■ **Work order**: Take from the data every line in which the word "Alles" is found.

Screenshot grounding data
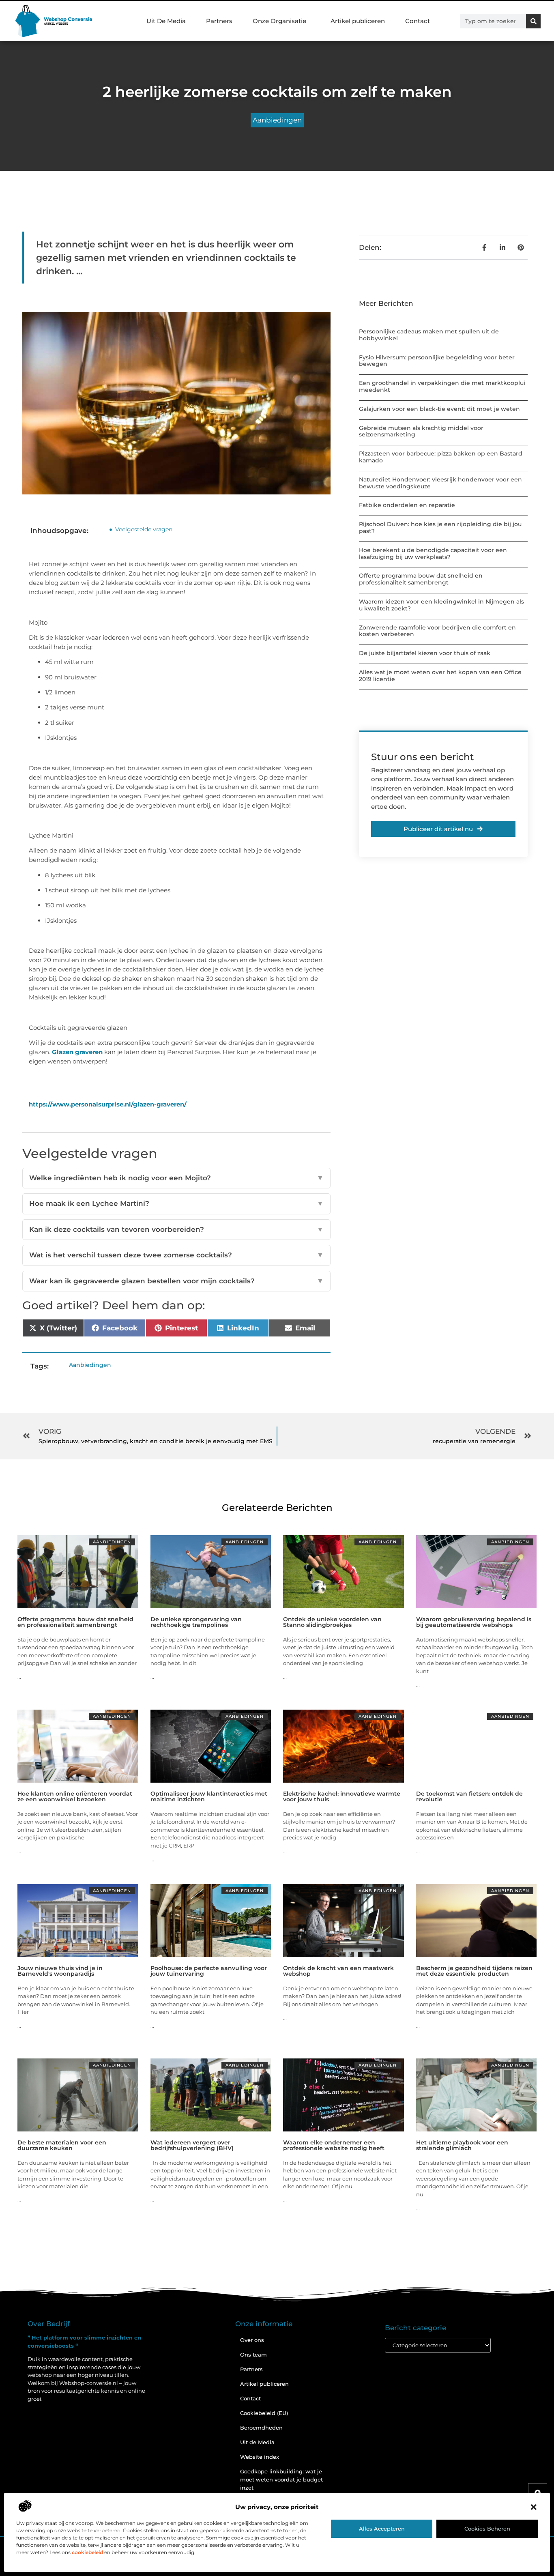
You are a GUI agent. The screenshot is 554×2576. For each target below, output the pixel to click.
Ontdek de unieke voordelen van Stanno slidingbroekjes (332, 1622)
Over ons (252, 2340)
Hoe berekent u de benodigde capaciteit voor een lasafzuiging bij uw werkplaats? (433, 553)
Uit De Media (166, 21)
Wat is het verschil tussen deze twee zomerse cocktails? (176, 1255)
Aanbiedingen (277, 120)
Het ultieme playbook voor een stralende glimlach (462, 2145)
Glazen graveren (77, 1052)
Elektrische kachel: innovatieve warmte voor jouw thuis (341, 1796)
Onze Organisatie (279, 21)
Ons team (253, 2354)
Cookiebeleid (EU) (264, 2413)
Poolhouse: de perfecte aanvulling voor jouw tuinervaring (208, 1970)
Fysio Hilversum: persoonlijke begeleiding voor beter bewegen (437, 361)
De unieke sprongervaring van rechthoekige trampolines (196, 1622)
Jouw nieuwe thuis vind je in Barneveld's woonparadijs (60, 1970)
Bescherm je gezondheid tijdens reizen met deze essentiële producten (474, 1970)
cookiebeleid (87, 2552)
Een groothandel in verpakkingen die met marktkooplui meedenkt (442, 386)
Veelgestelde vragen (143, 529)
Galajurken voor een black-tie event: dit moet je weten (439, 409)
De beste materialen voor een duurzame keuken (61, 2145)
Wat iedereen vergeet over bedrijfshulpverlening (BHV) (192, 2145)
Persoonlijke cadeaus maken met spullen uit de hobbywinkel (429, 335)
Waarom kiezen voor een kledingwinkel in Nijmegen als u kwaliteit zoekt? (441, 605)
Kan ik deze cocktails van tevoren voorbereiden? (176, 1229)
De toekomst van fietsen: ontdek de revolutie (469, 1796)
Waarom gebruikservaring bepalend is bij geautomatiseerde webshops (473, 1622)
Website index (259, 2457)
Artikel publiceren (358, 21)
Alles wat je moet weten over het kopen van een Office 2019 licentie (440, 675)
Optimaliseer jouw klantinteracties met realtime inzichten (208, 1796)
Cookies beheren (487, 2528)
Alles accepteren (382, 2528)
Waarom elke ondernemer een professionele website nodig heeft (333, 2145)
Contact (417, 21)
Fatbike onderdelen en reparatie (407, 505)
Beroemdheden (261, 2427)
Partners (219, 21)
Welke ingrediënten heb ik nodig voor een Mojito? (176, 1178)
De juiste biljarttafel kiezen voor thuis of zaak (424, 653)
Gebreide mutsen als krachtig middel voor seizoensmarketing (421, 431)
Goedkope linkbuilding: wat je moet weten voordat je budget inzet (281, 2479)
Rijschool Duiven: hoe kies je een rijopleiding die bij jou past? (440, 527)
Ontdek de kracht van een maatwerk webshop (338, 1970)
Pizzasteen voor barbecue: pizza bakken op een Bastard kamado (440, 457)
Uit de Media (257, 2442)
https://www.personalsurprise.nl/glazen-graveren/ (108, 1104)
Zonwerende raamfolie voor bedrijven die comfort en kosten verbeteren (437, 631)
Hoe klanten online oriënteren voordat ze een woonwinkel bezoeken (74, 1796)
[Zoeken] (533, 21)
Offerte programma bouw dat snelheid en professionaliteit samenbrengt (421, 579)
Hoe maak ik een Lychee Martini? (176, 1203)
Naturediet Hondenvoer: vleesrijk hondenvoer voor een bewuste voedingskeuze (440, 483)
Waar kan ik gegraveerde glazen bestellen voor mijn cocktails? (176, 1281)
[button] (534, 2507)
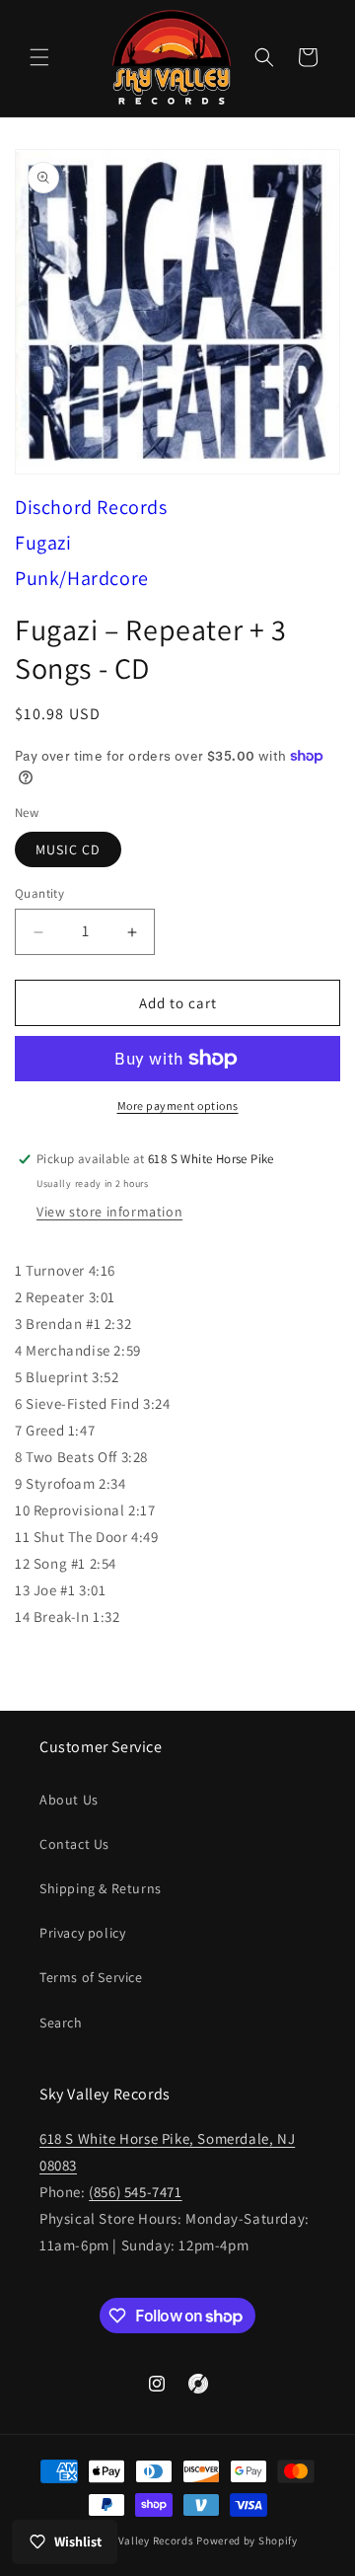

■ **Response area**:
Alles wat je moet weten over het kopen van een Office 2019 licentie (440, 675)
Alles accepteren (382, 2528)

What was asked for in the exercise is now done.